Foto: Reuters/McDermid

Laeticia Chen ist jung, schlank, hat lange dunkle Haare und arbeitet bei einer chinesischen Denkschmiede in Shanghai. Dies zumindest behauptet ihr Profil beim Karriere-Netzwerk LinkedIn, das ihr mehr als 500 Kontakte bescheinigt.

Dass die begabte Netzwerkerin darüber hinaus einen schicken schwarzen Hosenanzug trägt, hat indes andere Gründe: Chens Foto ist in Wirklichkeit das eines Models in einem Online-Katalog für Damenkleidung und damit laut deutschem Bundesverfassungsschutz genauso gefälscht wie der Rest ihres Profils. Chen sei bei weitem keine einmalige Erscheinung, warnt der Inlandsgeheimdienst: Ihr Eintrag bei LinkedIn sei nur eines von vielen Fake-Profilen, mit deren Hilfe die chinesischen Nachrichtendienste Informationen abschöpfen und deutsche Quellen anwerben wollten.

Neun Monate untersucht

Obwohl Laeticia Chen nicht existiert, ist sie offenbar besonders umtriebig. Ihr Eintrag zähle zu den acht aktivsten Fake-Profilen, die chinesische Nachrichtendienste für ihre Anbahnungsversuche nutzten, berichtet der Verfassungsschutz, dessen Experten die chinesischen Aktivitäten ein Dreiviertel Jahr lang unter die Lupe nahmen. Zur Riege der geschäftigsten Tarn-Profile gehört danach auch das von Jason Wang, angeblich Vertreter eines europäisch-chinesischen Verbandes namens AFEC in Peking, und das von Allen Liu, der angeblich in der Personalabteilung einer Unternehmensberatung in Hangzhou arbeitet.

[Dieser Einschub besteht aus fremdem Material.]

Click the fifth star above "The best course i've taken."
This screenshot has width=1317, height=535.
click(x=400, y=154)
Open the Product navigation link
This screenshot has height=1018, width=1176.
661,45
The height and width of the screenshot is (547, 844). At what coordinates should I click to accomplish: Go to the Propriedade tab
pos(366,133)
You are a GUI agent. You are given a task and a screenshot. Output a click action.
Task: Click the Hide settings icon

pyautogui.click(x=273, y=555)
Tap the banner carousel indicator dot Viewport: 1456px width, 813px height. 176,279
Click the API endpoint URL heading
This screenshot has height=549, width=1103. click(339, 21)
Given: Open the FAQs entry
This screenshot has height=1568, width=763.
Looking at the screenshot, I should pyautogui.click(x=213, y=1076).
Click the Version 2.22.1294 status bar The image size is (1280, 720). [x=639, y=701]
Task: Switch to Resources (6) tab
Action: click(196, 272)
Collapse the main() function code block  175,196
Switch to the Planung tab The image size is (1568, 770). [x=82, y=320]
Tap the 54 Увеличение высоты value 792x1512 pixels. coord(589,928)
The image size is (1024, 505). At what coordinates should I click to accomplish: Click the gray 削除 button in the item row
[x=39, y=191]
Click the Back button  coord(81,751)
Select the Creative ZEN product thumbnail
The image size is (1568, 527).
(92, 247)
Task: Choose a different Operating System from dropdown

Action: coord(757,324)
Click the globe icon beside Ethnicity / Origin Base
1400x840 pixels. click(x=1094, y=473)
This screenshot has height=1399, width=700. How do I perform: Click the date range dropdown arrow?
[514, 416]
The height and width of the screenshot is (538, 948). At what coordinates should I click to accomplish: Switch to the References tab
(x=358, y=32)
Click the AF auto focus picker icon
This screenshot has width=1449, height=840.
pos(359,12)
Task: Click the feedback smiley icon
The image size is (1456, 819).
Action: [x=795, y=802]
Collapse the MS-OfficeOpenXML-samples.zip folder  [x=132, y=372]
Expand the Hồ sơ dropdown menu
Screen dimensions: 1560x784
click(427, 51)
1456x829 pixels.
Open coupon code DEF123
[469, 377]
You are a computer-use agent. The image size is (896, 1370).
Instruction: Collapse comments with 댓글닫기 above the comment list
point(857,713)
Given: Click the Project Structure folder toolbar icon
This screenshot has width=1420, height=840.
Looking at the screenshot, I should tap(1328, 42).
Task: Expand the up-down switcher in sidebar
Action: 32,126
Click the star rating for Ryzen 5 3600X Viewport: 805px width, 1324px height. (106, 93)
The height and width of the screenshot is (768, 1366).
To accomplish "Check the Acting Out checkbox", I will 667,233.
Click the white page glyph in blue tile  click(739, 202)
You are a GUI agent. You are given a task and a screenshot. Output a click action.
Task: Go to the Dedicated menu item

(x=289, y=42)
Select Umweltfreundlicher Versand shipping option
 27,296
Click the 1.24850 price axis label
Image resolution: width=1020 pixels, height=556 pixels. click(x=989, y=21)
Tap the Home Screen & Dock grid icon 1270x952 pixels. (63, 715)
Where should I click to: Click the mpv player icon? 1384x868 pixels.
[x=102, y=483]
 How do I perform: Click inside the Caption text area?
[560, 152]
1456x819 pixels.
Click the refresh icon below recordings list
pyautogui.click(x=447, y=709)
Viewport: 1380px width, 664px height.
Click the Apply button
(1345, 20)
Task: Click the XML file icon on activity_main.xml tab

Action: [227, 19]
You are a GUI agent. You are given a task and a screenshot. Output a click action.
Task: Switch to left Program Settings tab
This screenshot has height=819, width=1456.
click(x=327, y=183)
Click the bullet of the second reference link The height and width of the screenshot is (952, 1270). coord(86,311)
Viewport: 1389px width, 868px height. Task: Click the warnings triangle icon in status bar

Auch hinter dem Profil der eleganten Rachel Li, die angeblich als Headhunterin bei der Firma RiseHR ihre Brötchen verdient, stecken nach Aussage des Verfassungsschutzes die chinesischen Geheimdienste. Ebenso wie hinter dem Wissenschaftler Alex Li, der ein wenig ausschaut wie der Schauspieler Jackie Chan in jungen Jahren, der Personalerin Eva Han, der am Strand posierenden Managerin Luo Jana und Lily Wu, der Assistentin des Generalsekretärs im Zentrum für Chinesisch-Europäische Entwicklungsstudien. Als beliebte Tarnorganisationen zählt der Verfassungsschutz darüber hinaus die Strategie-Beratung Global View, die Wirtschaftsberatung DRHR und Move HR auf.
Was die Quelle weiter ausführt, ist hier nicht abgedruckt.